- _SUPPLIED MATERIAL_:
▬▬▬▬▬▬

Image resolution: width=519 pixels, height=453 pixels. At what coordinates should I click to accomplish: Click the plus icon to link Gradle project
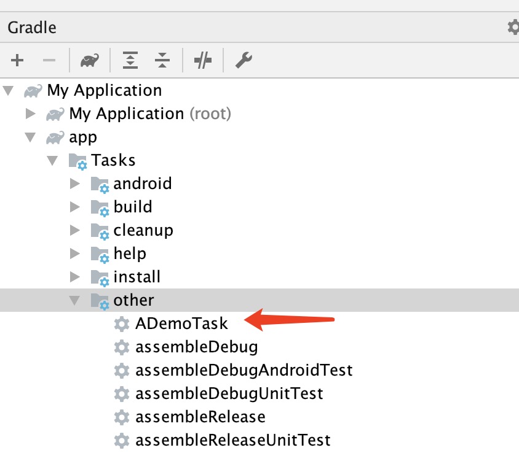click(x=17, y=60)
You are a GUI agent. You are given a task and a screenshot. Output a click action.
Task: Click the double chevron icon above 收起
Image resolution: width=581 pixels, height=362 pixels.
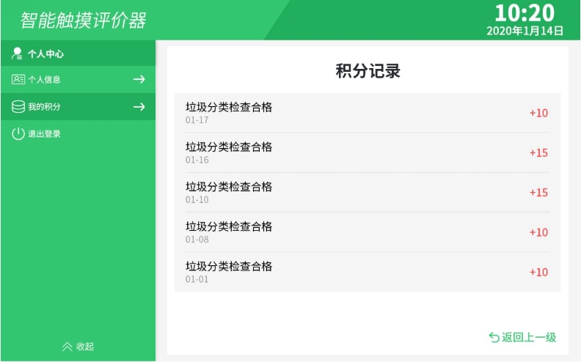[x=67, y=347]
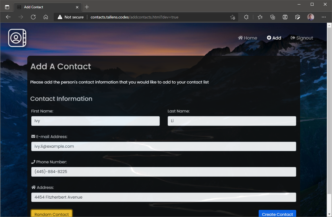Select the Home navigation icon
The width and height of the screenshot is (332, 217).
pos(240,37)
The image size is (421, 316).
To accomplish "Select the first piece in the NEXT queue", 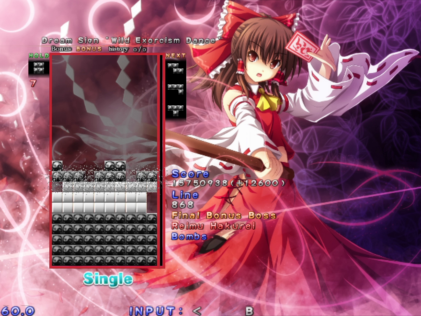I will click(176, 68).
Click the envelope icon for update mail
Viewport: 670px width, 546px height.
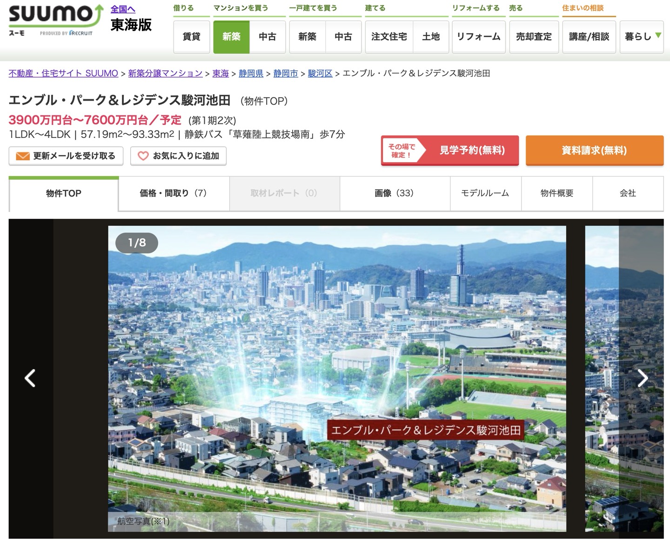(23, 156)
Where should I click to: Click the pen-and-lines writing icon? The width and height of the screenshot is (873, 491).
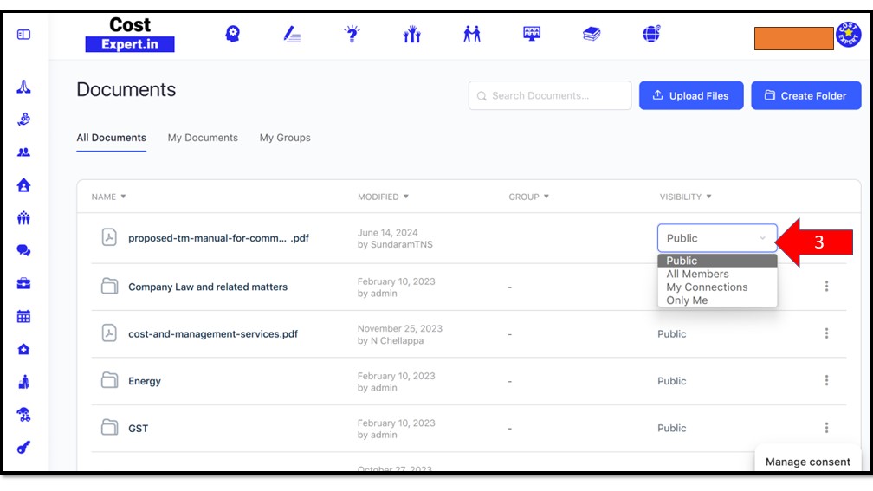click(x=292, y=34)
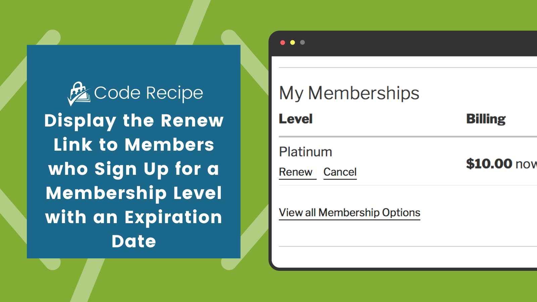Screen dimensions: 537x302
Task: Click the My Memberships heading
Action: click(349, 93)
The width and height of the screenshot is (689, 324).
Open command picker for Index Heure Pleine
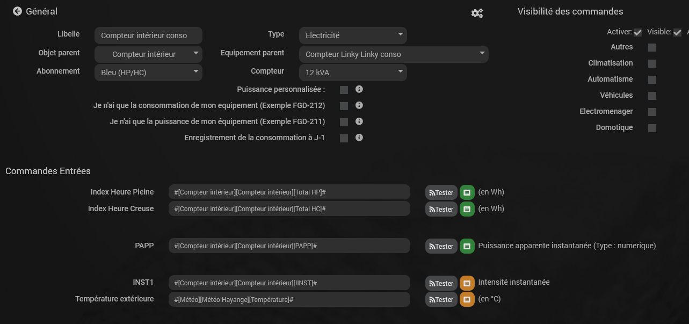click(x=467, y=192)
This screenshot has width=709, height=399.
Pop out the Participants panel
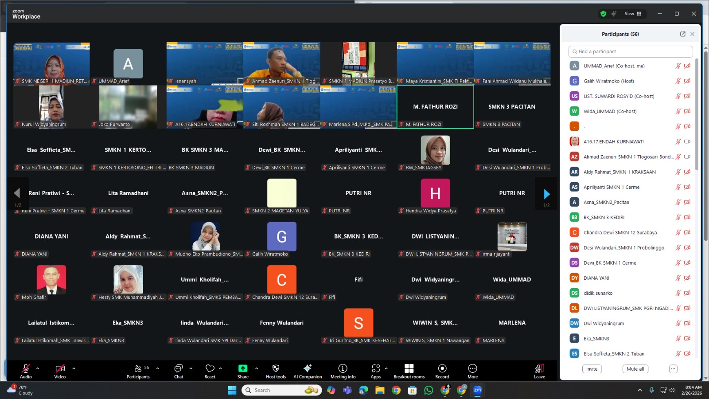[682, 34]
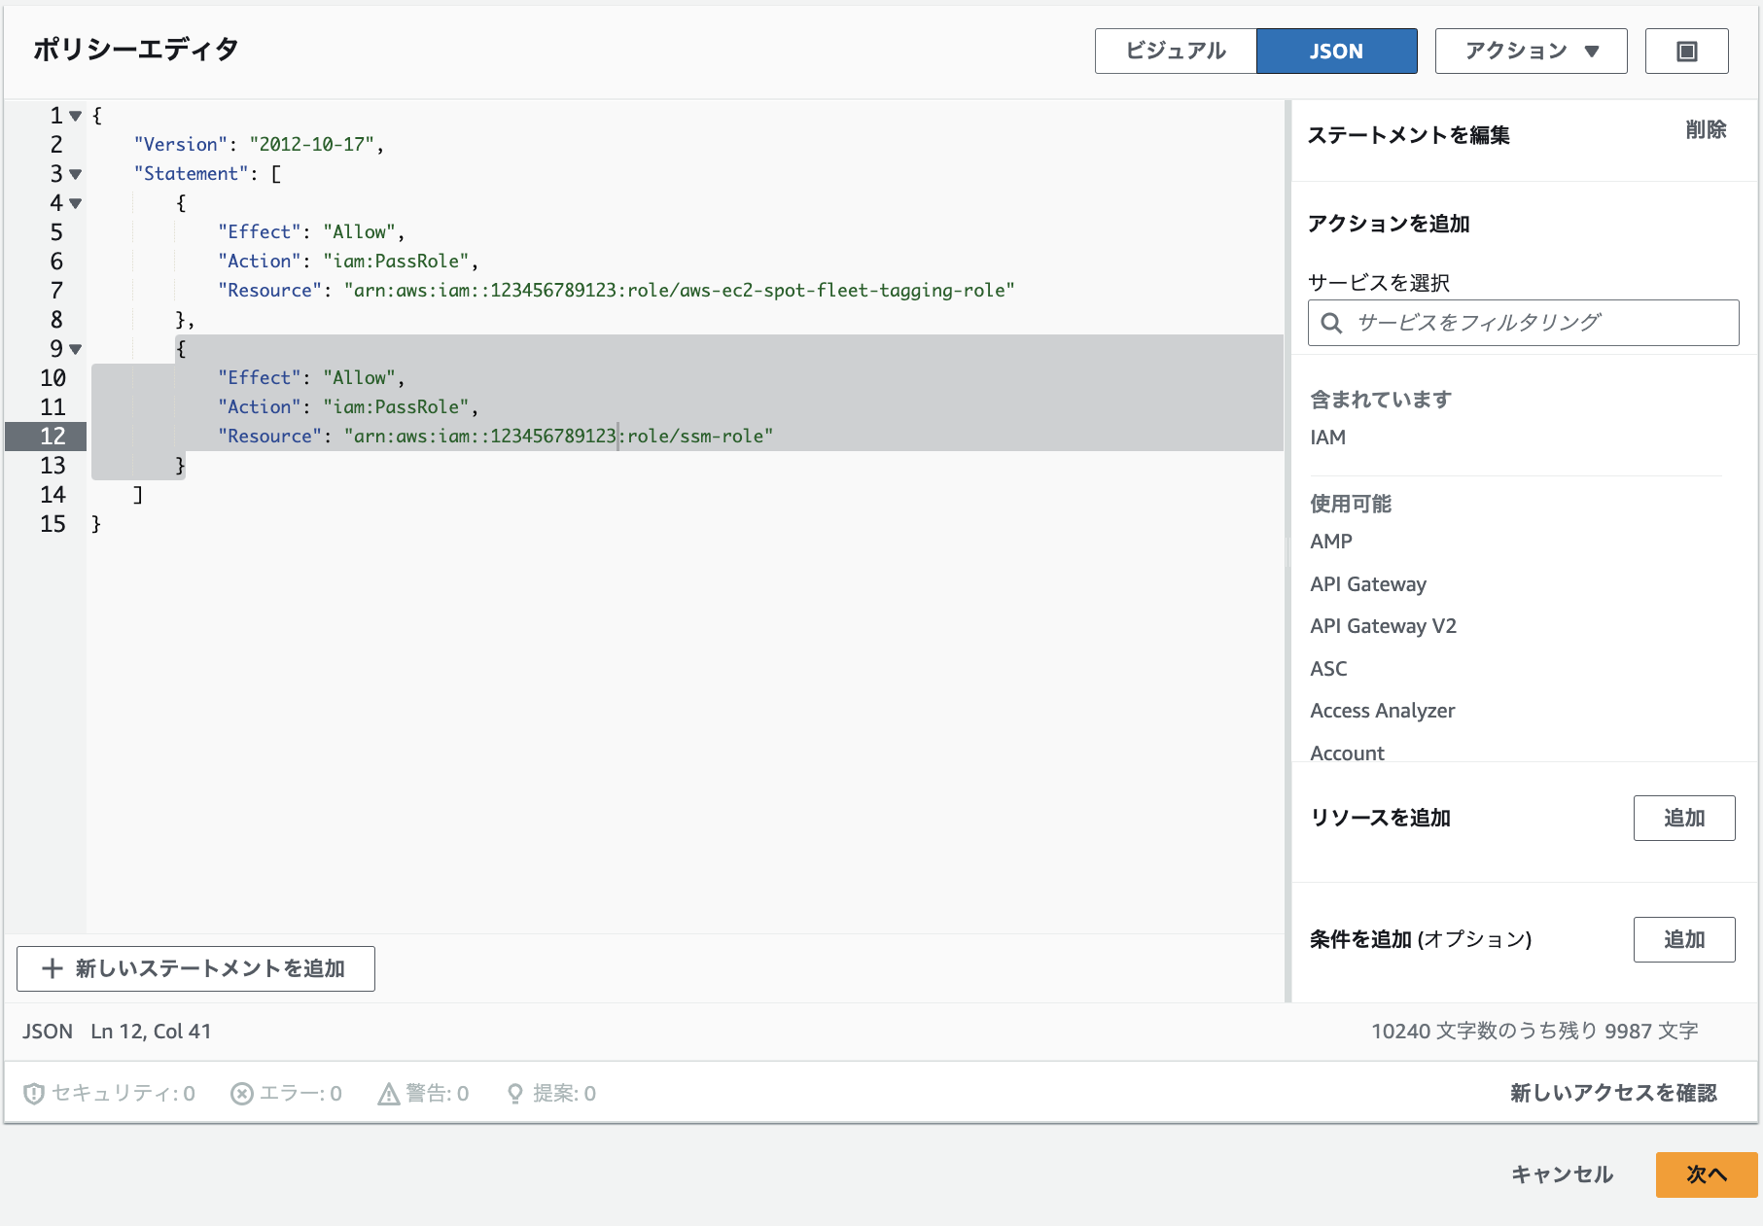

▬▬▬▬▬▬

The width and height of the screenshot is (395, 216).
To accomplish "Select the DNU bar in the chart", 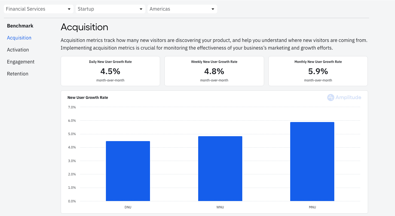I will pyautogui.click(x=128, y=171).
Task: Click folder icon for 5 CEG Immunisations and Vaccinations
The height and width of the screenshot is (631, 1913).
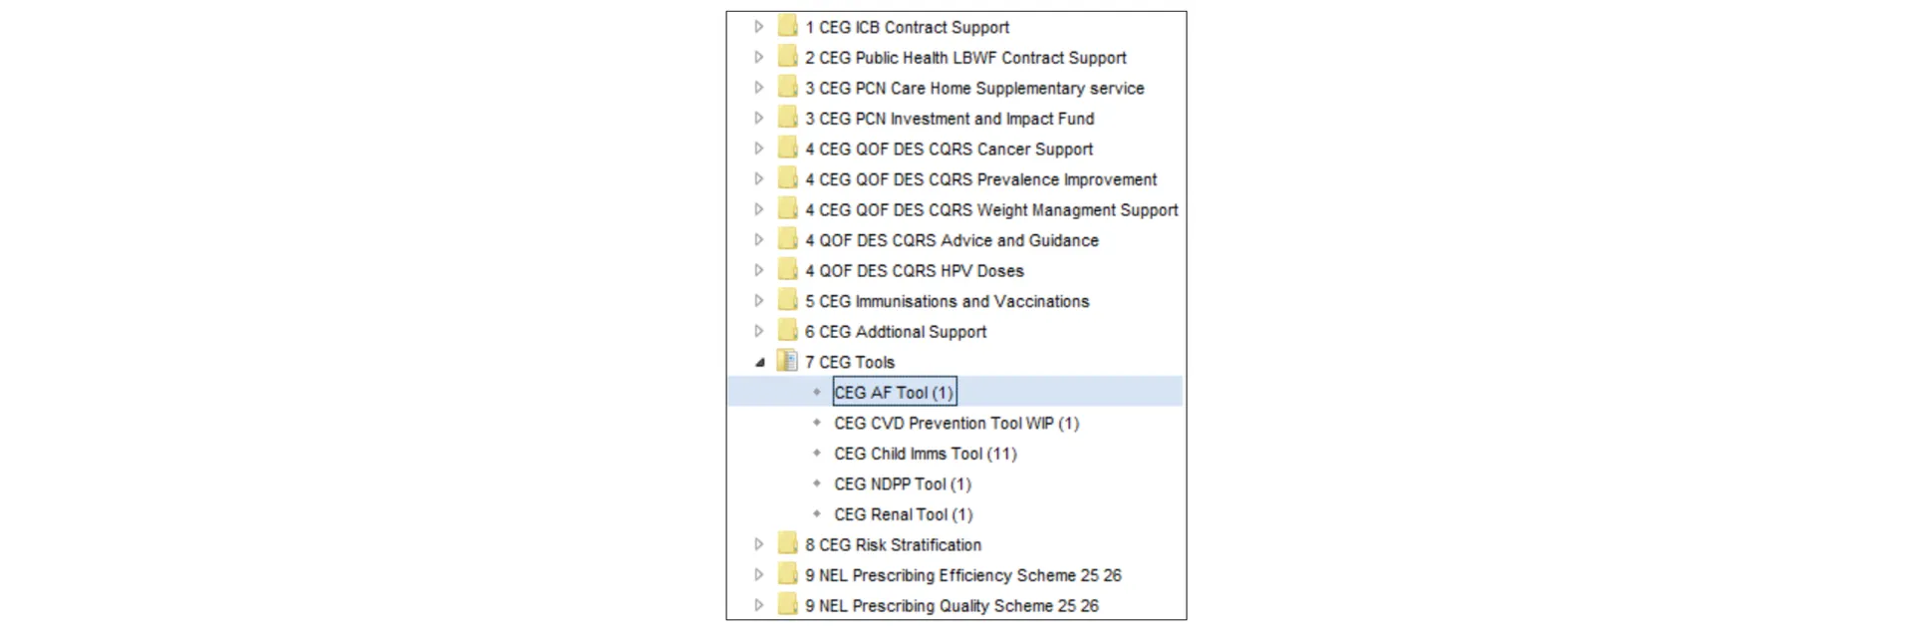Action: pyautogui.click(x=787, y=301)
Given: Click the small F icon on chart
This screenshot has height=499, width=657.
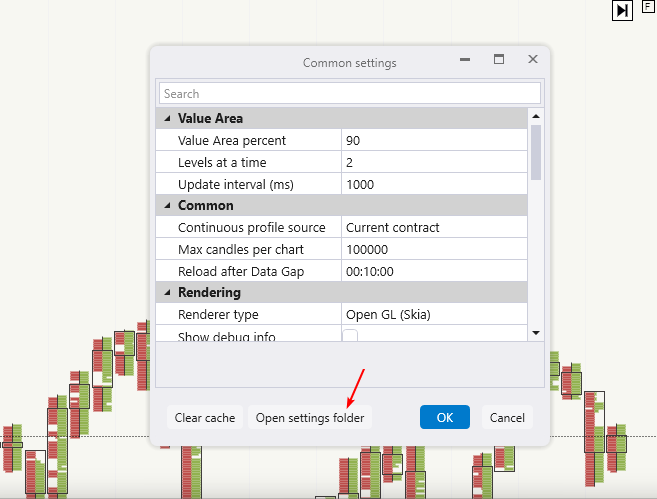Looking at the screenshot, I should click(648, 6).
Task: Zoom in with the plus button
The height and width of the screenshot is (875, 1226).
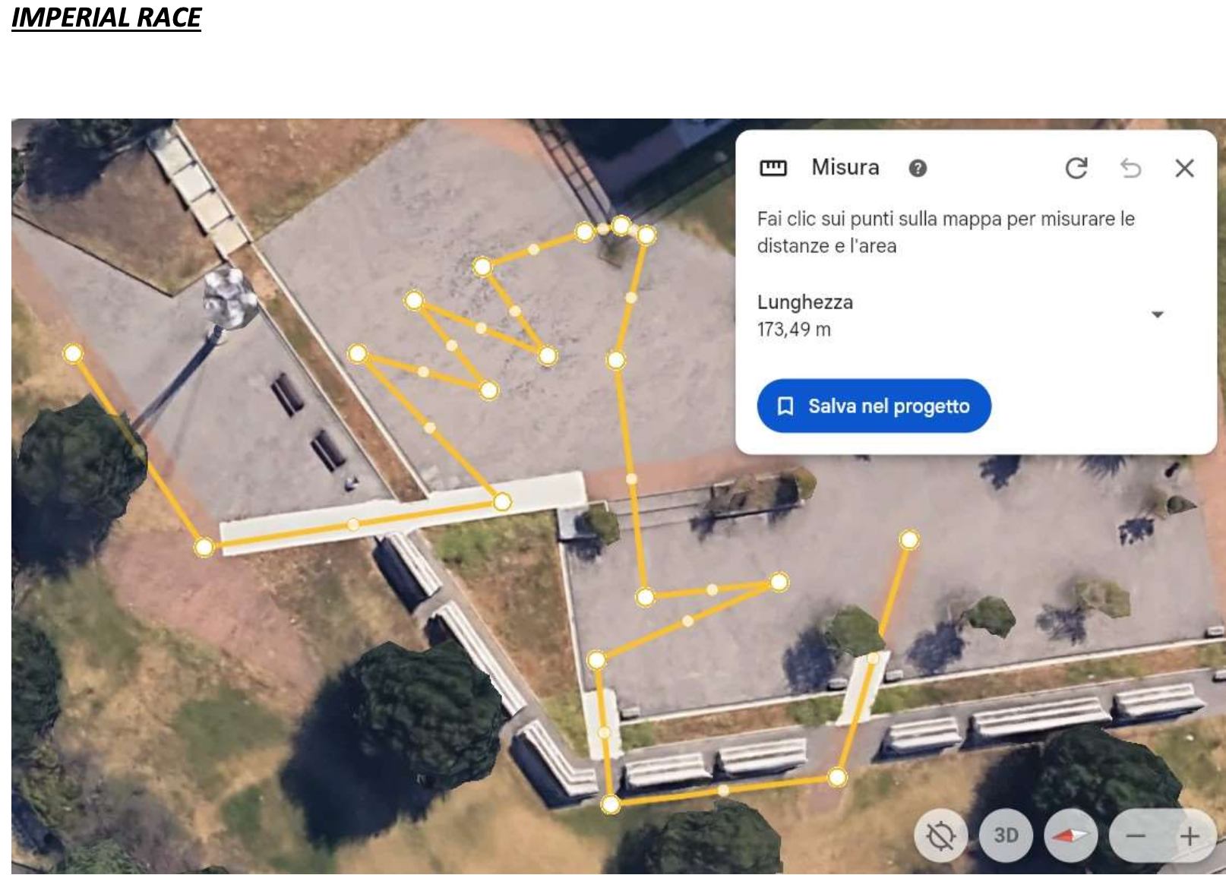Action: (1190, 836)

▬▬▬▬▬▬

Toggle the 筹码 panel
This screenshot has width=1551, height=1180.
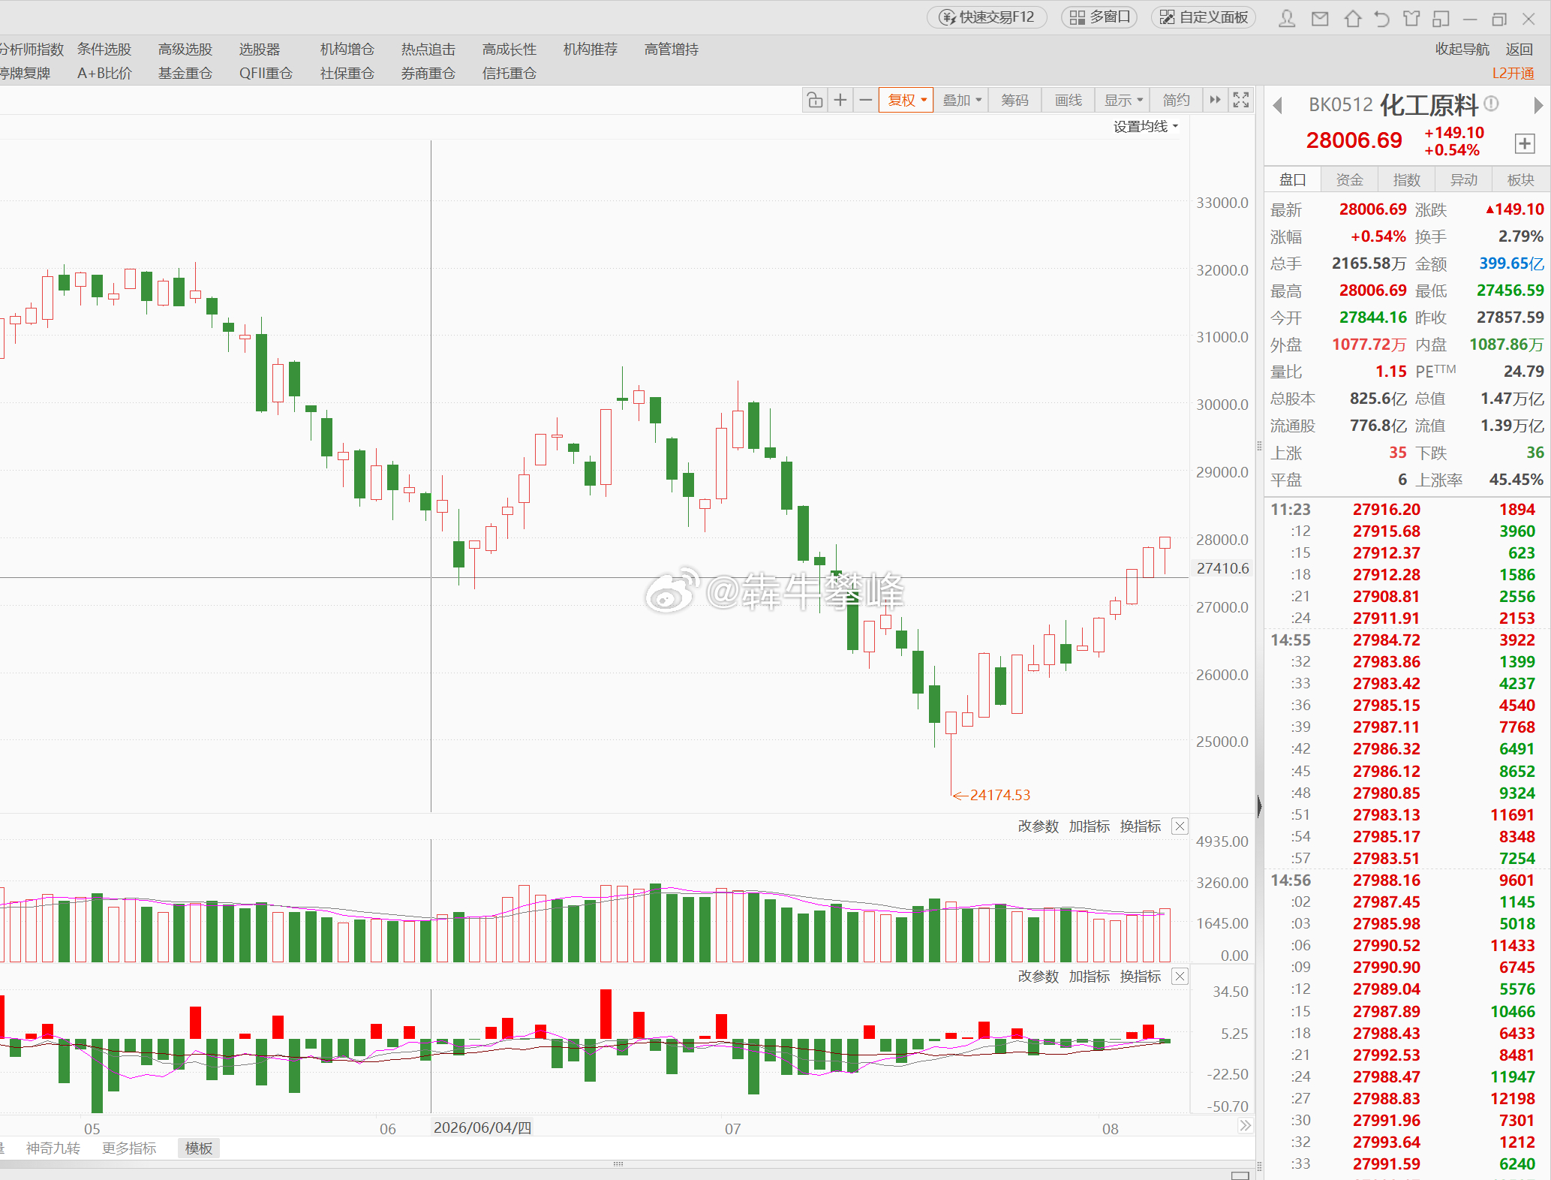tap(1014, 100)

▬▬▬▬▬▬

- _YOUR GOAL_:
From the data above, retype only the lines starting with the line with "Task: Click folder" and going on through the line with "Given: Click the small F icon on chart", exactly, leaving out the pictures.

- _ANSWER FOR THIS EXERCISE_:
Task: Click folder icon for 5 CEG Immunisations and Vaccinations
The height and width of the screenshot is (631, 1913).
Action: pyautogui.click(x=787, y=301)
Given: Click the small F icon on chart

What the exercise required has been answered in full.